Is “The Cask of Amontillado” a horror story? Poe presents death as grotesque phenomena, yet in a humorous way to achieve comic relief. Through Montresor, the antagonistic, Poe presents death as a joke. He makes death seem like a funny occurrence from the beginning of the story to the end, which adds irony to the situation. Fortunato tells Montressor that he has a cog, but he wouldn’t die of it, to which Montresor agrees joyously in the affirmative and goes on to encourage Fortunato to ‘drink form draught of this Medoc’ to cure his cough (Poe para 37).
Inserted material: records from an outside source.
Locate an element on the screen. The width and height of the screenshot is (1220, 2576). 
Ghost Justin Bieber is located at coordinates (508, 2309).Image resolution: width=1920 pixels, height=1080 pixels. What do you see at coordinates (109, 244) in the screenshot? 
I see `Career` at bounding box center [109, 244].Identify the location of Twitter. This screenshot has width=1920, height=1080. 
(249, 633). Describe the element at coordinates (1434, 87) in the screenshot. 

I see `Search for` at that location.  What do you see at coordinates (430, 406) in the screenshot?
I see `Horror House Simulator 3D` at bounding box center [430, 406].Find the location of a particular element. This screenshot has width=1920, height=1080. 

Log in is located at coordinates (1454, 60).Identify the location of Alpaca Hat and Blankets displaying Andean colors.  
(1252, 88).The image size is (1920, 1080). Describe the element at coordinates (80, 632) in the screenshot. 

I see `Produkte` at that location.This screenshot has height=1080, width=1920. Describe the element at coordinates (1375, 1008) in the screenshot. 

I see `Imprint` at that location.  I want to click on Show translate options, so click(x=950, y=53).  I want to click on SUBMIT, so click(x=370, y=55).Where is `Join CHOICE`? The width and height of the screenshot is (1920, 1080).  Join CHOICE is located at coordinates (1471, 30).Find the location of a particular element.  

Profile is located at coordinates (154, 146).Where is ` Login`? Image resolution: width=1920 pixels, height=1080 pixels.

Montressor joyous affirmation is humorous, but the use of the term Medoc is horrific as the reader knows that Medoc, the wine already contains poison. Critics argue that Montresor, an unreliable narrator, uses these words not in any attempt to kill Fortunato but for his self-gratification. This means that Montresor finds joy and amusement in death.
The title of the short story is also humorously horrific. The author uses the word cask to mean wine container or barrel. This term, cask, is obtained from the same root name as the casket, which means coffin. Montresor wants to avenge Fortunato’s insult and thus devices a way to kill him.
Therefore, he invites Fortunato to taste from the cask of Amontillado, Amontillado being the new wine. In the short story “The Cask of Amontillado,” Poe’s use of the term cask infers to the casket, the humorous way of referring to Fortunato’s casket (coffin). Thus, the analysis shows that Fortunato is represented as a fool who falls for this joke, not knowing that it signifies his death.
Poe combines this piece of humour with horror by using the term mason. Fortunato’s questions Montresor whether he is a mason, meaning a member of the freemasons, to which Montresor agrees. In grotesque reference to death, Poe uses the term mason to mean a person who constructs using bricks to insinuate that Montresor will create Fortunato’s grave with stone and mortar (Poe paras 60, 76, 89).
The author also uses the name Fortunato to refer to the folly of this particular character humorously and to conceal the grotesque death that awaits him. As is clear from the summary, the name Fortunato is connected to the word fortunate, which means lucky or good fortune. The reader knows that Fortunato is not lucky as there is grotesque death that awaits him.
As such, Poe uses this name to bring comic relief in a tense and gross situation. Fortunato’s dressing apparel is also humorous and is used for the same purpose as his name Fortunato: to conceal the fate that awaits him (Poe para 4). He is dressed in a jolly outfit as a court jester who is a humorous and comic figure. This is in contrast to the unnatural death that waylays him ahead.
The use of humor in “The Cask of Amontillado,” is mostly achieved through the use of Poe’s linguistic prowess. Humour, other than concealing the grotesqueness of the death that awaits Fortunato, also reveals his folly. Fortunato takes a lot of time to realize the joke in the whole affair among foreshadowing techniques. This brings in comic relief and humour, which lifts the gloom from the story.